Al momento, si ipotizza che il mercato si dividerà tra due filoni di sviluppo.

 

L’agrivoltaico consente di coniugare agricoltura e produzione energetica © iStock

“Prevediamo diversi impianti di taglia media, tra 1 e 5 MW – spiega Andrea Cristini, presidente di Anie Rinnovabili – realizzati da medie aziende agricole che vogliono diversificare le proprie fonti di reddito rivendendo l’energia prodotta alla rete. Questo tipo di strutture sono quelle a cui si rivolge principalmente il bando. Ci sono poi impianti di grande taglia, che vedono spesso come capofila grandi aziende alimentari o agricole sostenute da investitori. Questi soggetti generalmente cercano di utilizzare la produzione elettrica anche per alimentare tecnologie di agricoltura di precisione, come i sensori per la telemetria e la termografia, sfruttando la disponibilità di elettricità e della rete”.
Molti operatori stanno inoltre iniziando a ipotizzare accordi di filiera per una produzione semi-industriale, così da sfruttare al meglio le superfici disponibili.

Al momento, le colture più adatte all’agrivoltaico sono quelle che beneficiano dell’ombreggiatura o che non si sviluppano molto in altezza, come ortaggi, cerealicole e legumi, ma alcune prime esperienze riguardano vigneti, oliveti e mandorleti. Il riscaldamento globale, infatti, ha reso necessario proteggere le piante dall’eccessiva esposizione solare, ampliando le tipologie di piante che possono beneficiare dell’ombreggiatura dei pannelli.

Caviro apre la strada, con l’impianto avanzato più grande d’Italia

Un recente esempio in quest’ambito è quello di Caviro, cooperativa agricola di 28 soci che formano la più grande cantina d’Italia, che ha appena inaugurato, il 17 ottobre a Forlì, il più grande impianto agrivoltaico avanzato in Italia. L’impianto ha richiesto un investimento complessivo di 1,5 milioni di euro, è stato completato in un anno e copre una superficie di 1,5 ettari. Grazie a una produzione annua di 1.300.000 kWh di energia elettrica, Caviro si renderà completamente autosufficiente per i consumi energetici della sede dedicata al vino.

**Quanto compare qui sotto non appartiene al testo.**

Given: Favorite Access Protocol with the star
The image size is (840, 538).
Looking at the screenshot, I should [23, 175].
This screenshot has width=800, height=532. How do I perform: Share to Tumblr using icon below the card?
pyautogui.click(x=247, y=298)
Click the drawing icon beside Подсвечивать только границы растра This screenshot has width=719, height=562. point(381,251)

Caviro ha inaugurato a Forlì il più grande impianto agrivoltaico avanzato d'Italia © Caviro
Caviro ha inaugurato a Forlì il più grande impianto agrivoltaico avanzato d’Italia © Caviro

Il nuovo impianto agrivoltaico di Caviro si definisce di tipo “avanzato” perché stato progettato per la migliore inclinazione possibile dei pannelli fotovoltaici. Calibrazioni ad hoc proteggono le viti dai danni di grandine e vento e dalle gelate primaverili, senza compromettere l’irraggiamento necessario per la fotosintesi, grazie a un software che raccoglie e analizza i dati e permette ai pannelli di orientarsi per ottimizzare l’assorbimento di energia solare e garantire il giusto bilanciamento tra ombra e luce.
La riduzione dell’esposizione diretta dei filari alla luce solare consentirà inoltre di risparmiare sul fabbisogno di acqua delle piante.

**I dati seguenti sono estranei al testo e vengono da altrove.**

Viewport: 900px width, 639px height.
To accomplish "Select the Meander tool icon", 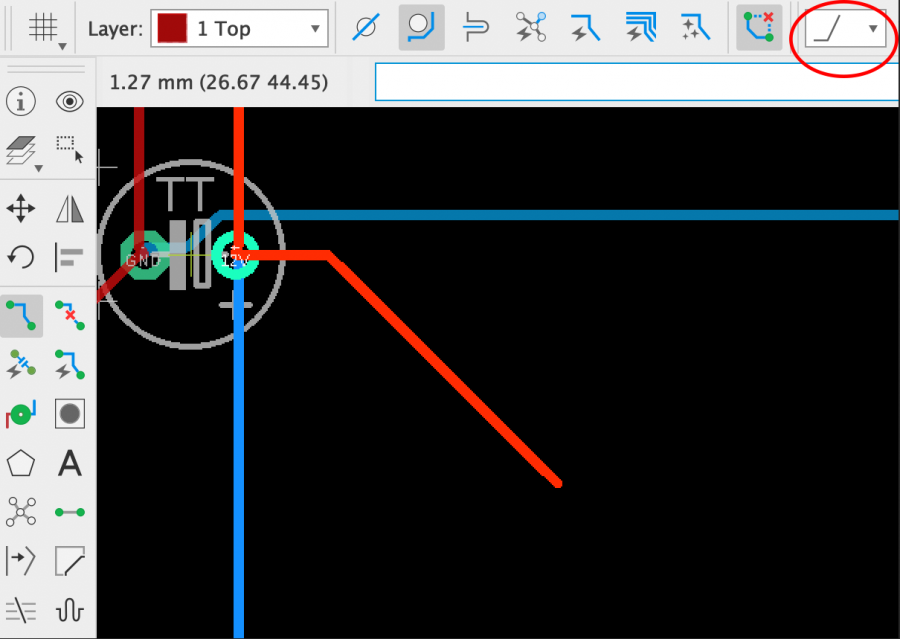I will click(x=70, y=610).
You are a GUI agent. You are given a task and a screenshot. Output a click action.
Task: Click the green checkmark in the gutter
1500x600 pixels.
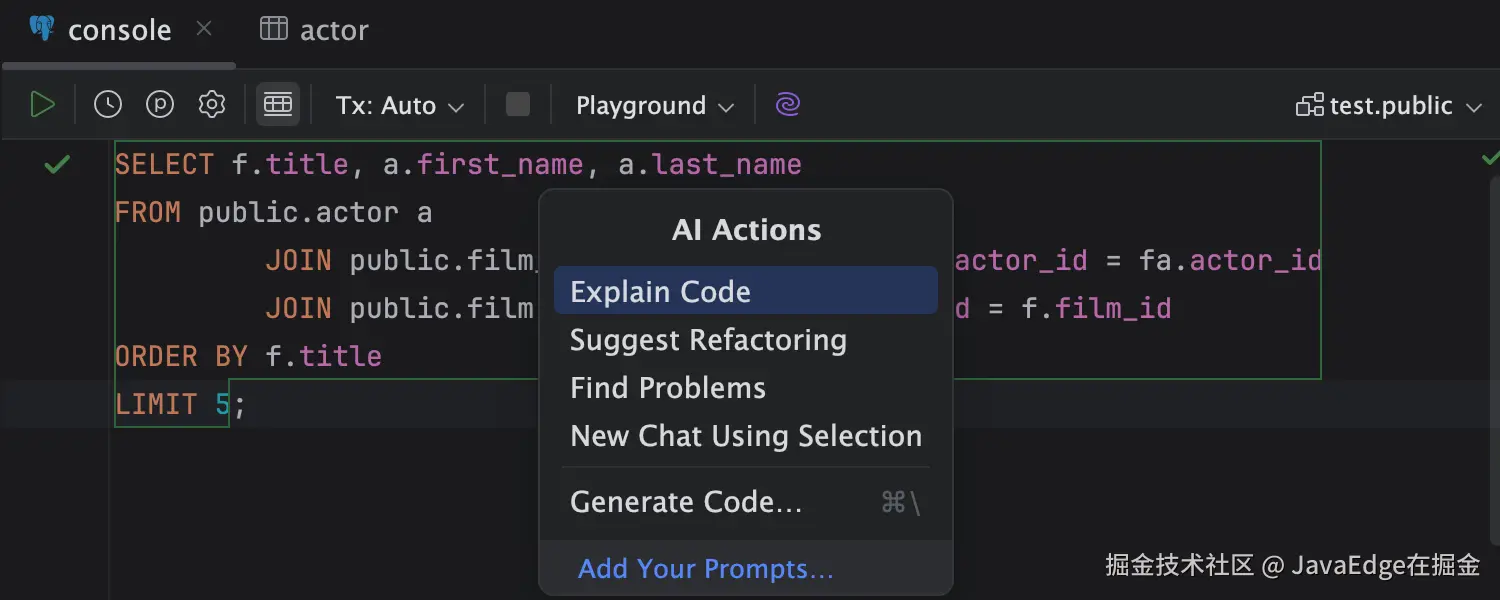[57, 164]
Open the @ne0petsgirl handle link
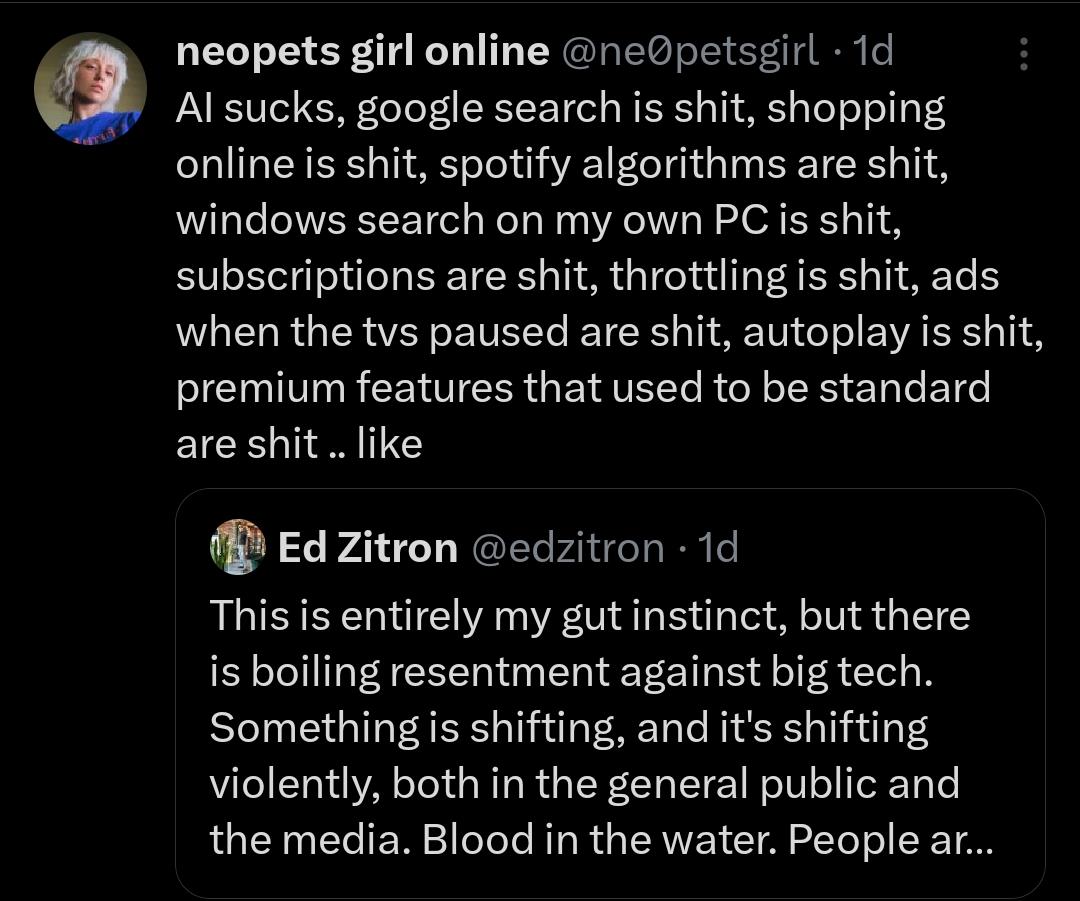The height and width of the screenshot is (901, 1080). [690, 52]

“Questo progetto pilota permetterò di capire se i vantaggi energetici si abbinano a un vigneto complessivamente più sostenibile – spiega Giampaolo Bassetti, direttore generale di Caviro – dove quantità e qualità non vengano modificate, e la copertura fotovoltaica riesca a mitigare i danni dei sempre più frequenti eventi climatici estremi”.

La crescita delle viti in impianto sarà messa a confronto con quella delle piante in campo aperto, consentendo così ai ricercatori di verificarne la produttività. L’obiettivo è acquisire dati e conoscenze che potranno contribuire a migliorare la qualità, proteggere il raccolto e produrre energia pulita.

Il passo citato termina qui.